This past weekend I decided to go through Peter Shirley’s Ray Tracing in One Weekend, after which I made a few optimizations of my own. I never took a graphics course in college, so this was my first real exposure to the mathematics and C++ wizardry involved in harnessing the power of light to render cool 3D scenes like this:
I highly recommend checking out the book yourself. I enjoyed seeing the image slowly come together as the author assembled pieces of geometry and physics to bounce rays across the scene. While the math still feels fairly above my head, it was a neat exercise overall. There’s something deeply satisfying about seeing such visual results coming from a relatively small amount of simple code.

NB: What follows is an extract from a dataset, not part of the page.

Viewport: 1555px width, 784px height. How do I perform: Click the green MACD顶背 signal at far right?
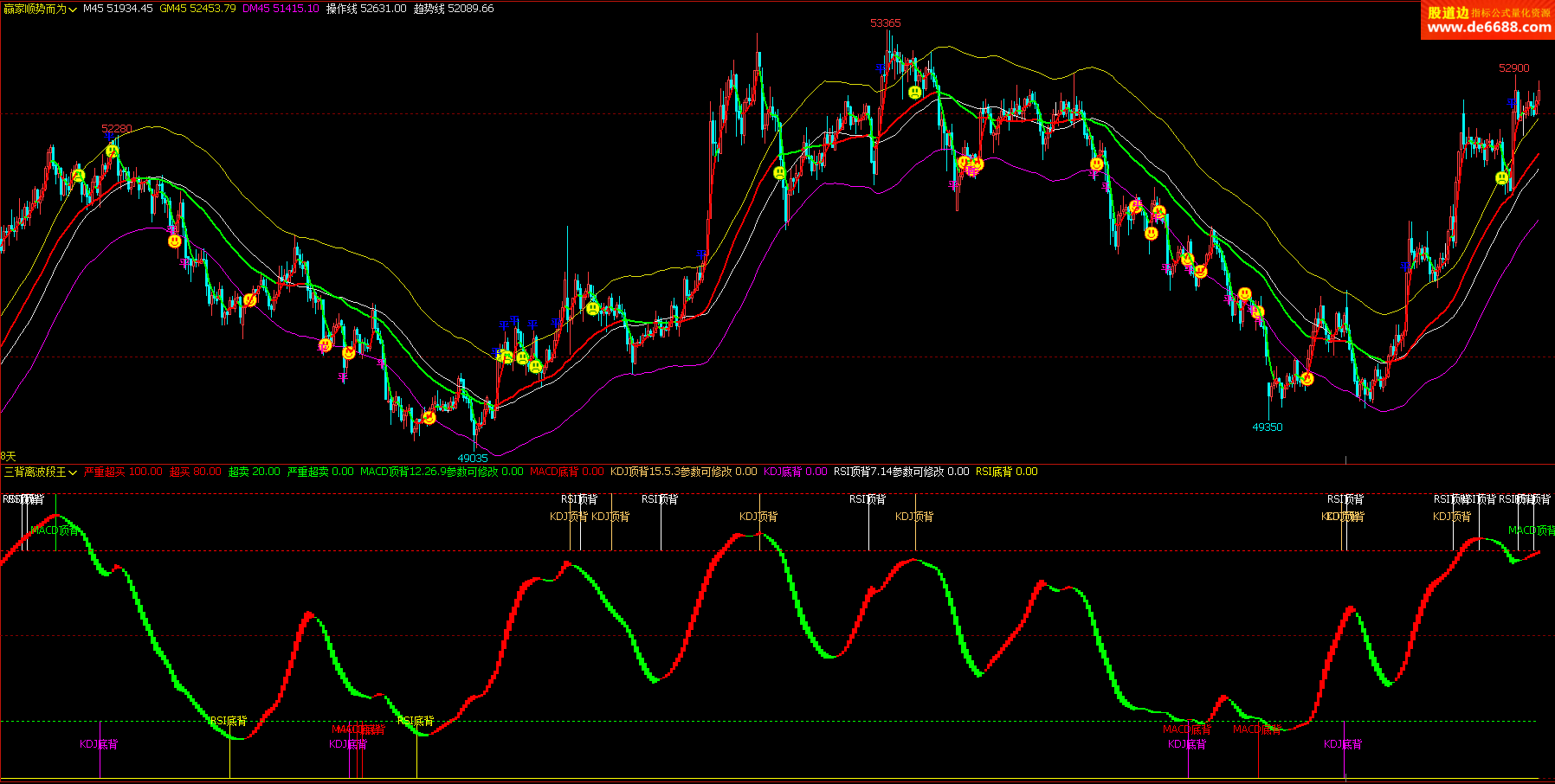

Image Formats and Compression
To display the image, the author chose the PPM image file format, which is delightfully simple – just ASCII RGB values which they wrote to stdout and piped to a file. For my first optimization, I decided to use PNG instead with an in-memory bitmap, primarily for the improved data compression and also because the author had already wired up stb_image.h
. It’s important to note that stb_image.h
“favors compactness and simplicity, not optimal image file size”.

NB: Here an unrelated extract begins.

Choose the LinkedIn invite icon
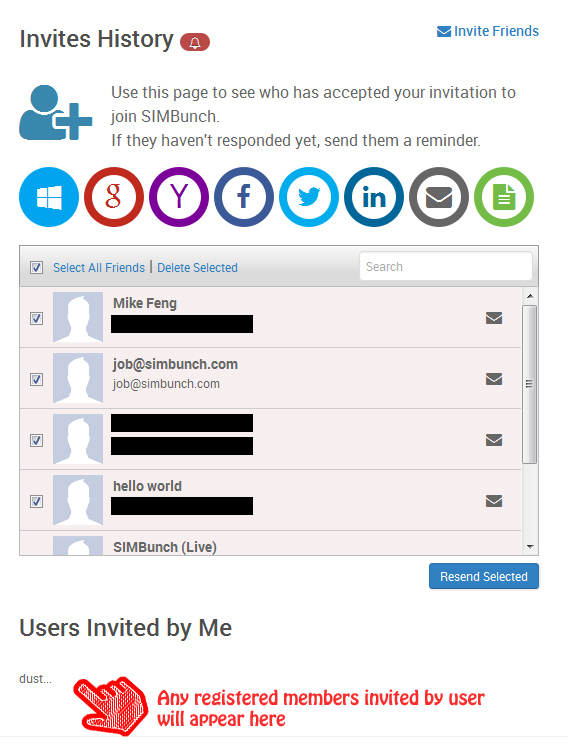 coord(374,197)
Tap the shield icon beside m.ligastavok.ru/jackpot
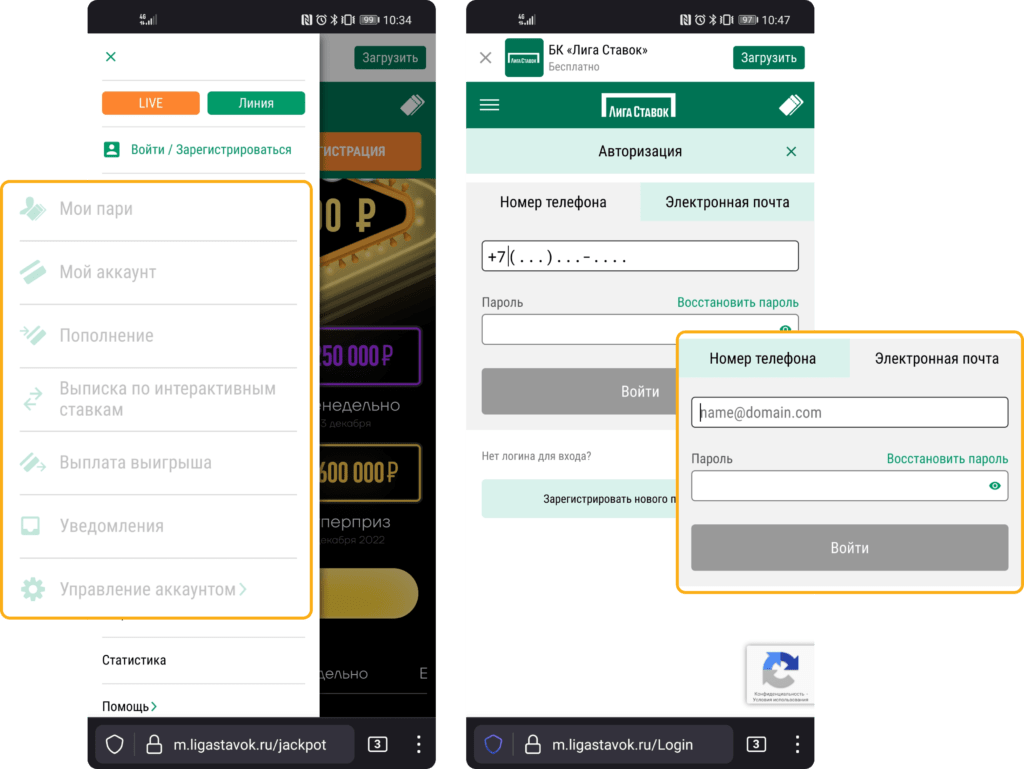 click(115, 744)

To lightly benchmark the image formats, I set the random seed to a fixed number (42 of course) and ran the book’s solution against my PNG version, with and without gzip
. Surprisingly, the PPM format was slightly smaller than PNG when gzipped. I ran the PNG output through another tool, Cosmin Truţa’s OptiPNG, to try to squeeze out some more optimizations. This yielded a nice 31.98% lossless improvement, beating the gzipped PPM as expected. At 1200x675 pixels, 3x8 bits/pixel RGB, I think this is pretty good!
file | size |
---|---|
image.ppm | 9.11MB |
image.ppm.gz | 1.75MB |
image.png | 1.79MB |
image_opt.png | 1.22MB |
Speeding up with Multithreading
The book solution feels pretty slow, taking minutes to render a 1200x675px scene with 100 samples per pixel and a max ray depth of 50. While this is no where near the frames that an actual graphics card with a more sophisticated, well tuned graphics engine could pump out, I still thought it would be a fun exercise to unlock more CPU cores with some multithreading.
C++11 makes this relatively straightforward. Since I already moved the image bitmap into memory during the PNG implementation (writing each pixel to stdout for PPM requires sequential ordering), all I needed to do was wrap the inner loop contents inside of a lambda and toss it to a new thread. My first attempt dragged my MacBook Air M1 2020 down to crawl – I created a new thread for every single pixel, likely crushing the OS under the weight of scheduling all the tasks. Instead I decided to use a thread pool to limit the amount of concurrently runnings threads to 8, the amount of cores I have on my processor, queuing the rest. I combined that with a vector of futures to wait upon as well as an atomic counter to indicate progress, also choosing to dispatch a thread for each scan line instead of each pixel.
With this optimization, I brought the time from 6m30s (390.04s) to 2m31s (151.27s), a 2.5x speed improvement. I’m not quite sure why it wasn’t an 8x improvement instead – I can see 1137.44s of user time and all my cores lighting up. Throughout this process, I was particularly impressed about the thermals on my M1 chip – no fans or significant heat despite several minutes of 100% CPU usage. Perhaps there was some thermal throttling, or I introduced some overhead with the multithreading. Feel free to email me if you have any ideas!
Next steps may be to open up the Instruments.app that ships with XCode and start profiling, although I’m not sure I’ll ever get to the point of writing anything particularly efficient on my own. You can find my fork of the book’s source code with the PNG and multithreading commits at JacobGo/raytracing.github.io.